New community, same disclaimers apply, non-members and applicants are always allowed to comment. ♥
EDIT: ... no, this is not the last batch. Biz and I make an announcement when we post the last batch.
For reference! This is also what the voting FAQ is for; please, please read it. It saves you time and me a headache.
Remember!
- Only accepted players can vote. We will ban you if you vote and are not an accepted player.
- Applicants, respond anonymously.
- If you're going to do the whole "ask me if I voted you out!" thing, please state who you voted out.
Now VOTE. Closed!
Character: Zell Dincht
Series:
FFVIII.
Canon: Zell's a cheerful, mildly (some would
say extremely) hyperactive martial artist, formerly a
war orphan - his ‘Ma’ is his adopted mother. Despite
no actual ties of blood, he takes real pride in 'his'
grandfather having been a military man and joined a
mercenary organization in an attempt to emulate him.

_Dataset extract_.
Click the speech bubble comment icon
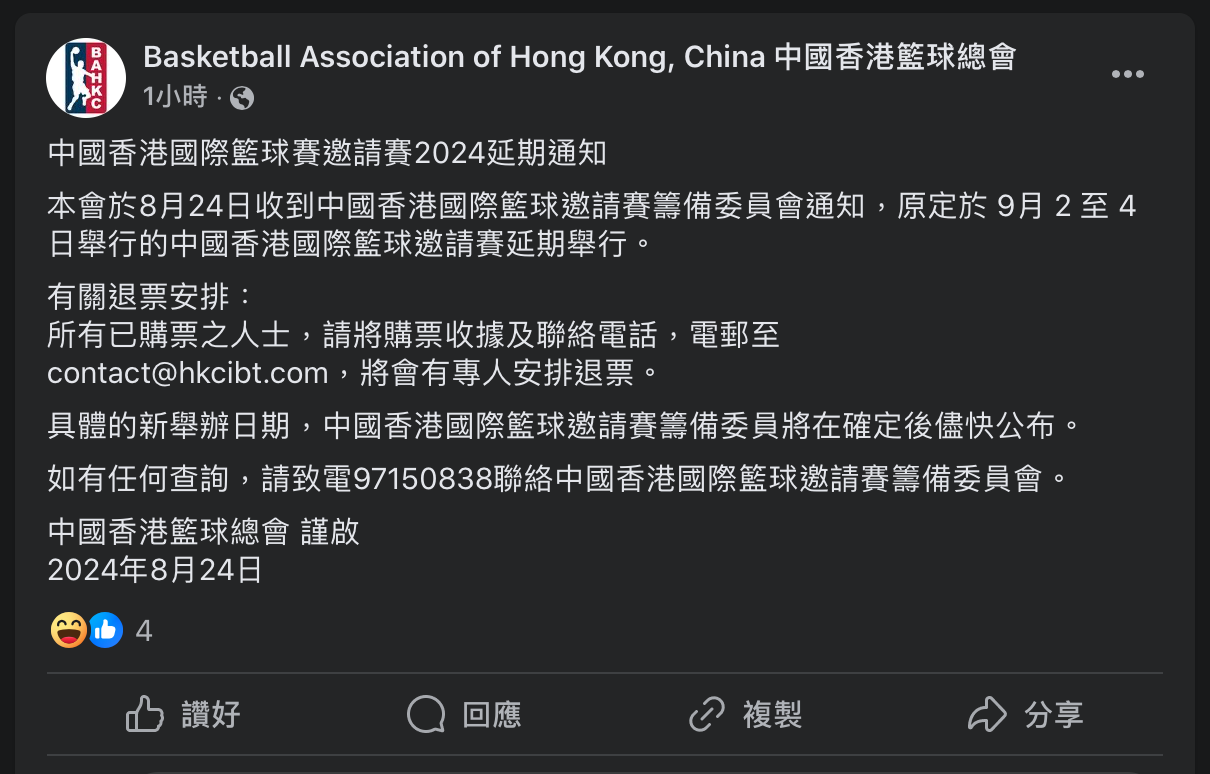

_What this exercise asks_.
1. According to the voting post, what series is Zell Dincht from?
2. In the voting post, rewrite the passage between "- Only accepted" and "Now VOTE. Closed!", inclusive, substituting "remove" for "ban".
3. Pick up the voting post after its last sentence and extend the canon description of Zell Dincht.

_Task responses_.
1. FFVIII.

2.
- Only accepted players can vote. We will remove you if you vote and are not an accepted player.
- Applicants, respond anonymously.
- If you're going to do the whole "ask me if I voted you out!" thing, please state who you voted out.
Now VOTE. Closed!

3.
He’s extremely athletic and loves hot dogs to an
uncomfortably Freudian degree. Has a short temper and
tends to punch things. A lot. Has a nasty habit
of sticking his foot in his mouth. He’s loyal and
trustworthy, just - not always bright. LIKES TO TALK
IN CAPS SOMETIMES.
FIRST DAY OF CAMP(NOTES TO SELF):
1) Punching zombies = bad idea. Doesn’t seem to bother
them and now there’s stuff on my hands not even steel
wool and prayer will entirely get out. Sick.
2) Beating zombies with shotgun = also doesn’t work,
even though it saves ammo.
3) You can go your entire life without seeing a single
ninja, and then suddenly they’re all over the damn
place! Weird.
4) Apparently (and unlike most places), you
don’t always wake up in camp the same gender as what
you went to sleep as. (Checked: still male. This is
good.)
5) If the food moves, don’t eat it.
6) Wildlife = ‘hostile’ would be a step up.
7) LAKE = BAD. Not going anywhere near there again if
I can help it.
8) Holding a shotgun in front of your stomach when you
shoot, movie hero style = ALSO BAD. Got the wind and
almost my lunch knocked out of me from the kickback.
Still trying to breathe. Should’ve watched Irvine more
closely, guns aren’t my thing.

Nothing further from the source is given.